--- INPUT FOR THIS TASK Enclosed Below ---

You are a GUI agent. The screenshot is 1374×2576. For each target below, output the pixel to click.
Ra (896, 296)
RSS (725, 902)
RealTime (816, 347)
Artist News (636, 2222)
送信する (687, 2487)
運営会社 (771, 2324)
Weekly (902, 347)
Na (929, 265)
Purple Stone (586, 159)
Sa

--- End of Enclosed INPUT FOR THIS TASK ---

> DIRECTIONS FOR THIS TASK
Repeat each record word for word.

> EXERCISE ANSWER
You are a GUI agent. The screenshot is 1374×2576. For each target below, output the pixel to click.
Ra (896, 296)
RSS (725, 902)
RealTime (816, 347)
Artist News (636, 2222)
送信する (687, 2487)
運営会社 (771, 2324)
Weekly (902, 347)
Na (929, 265)
Purple Stone (586, 159)
Sa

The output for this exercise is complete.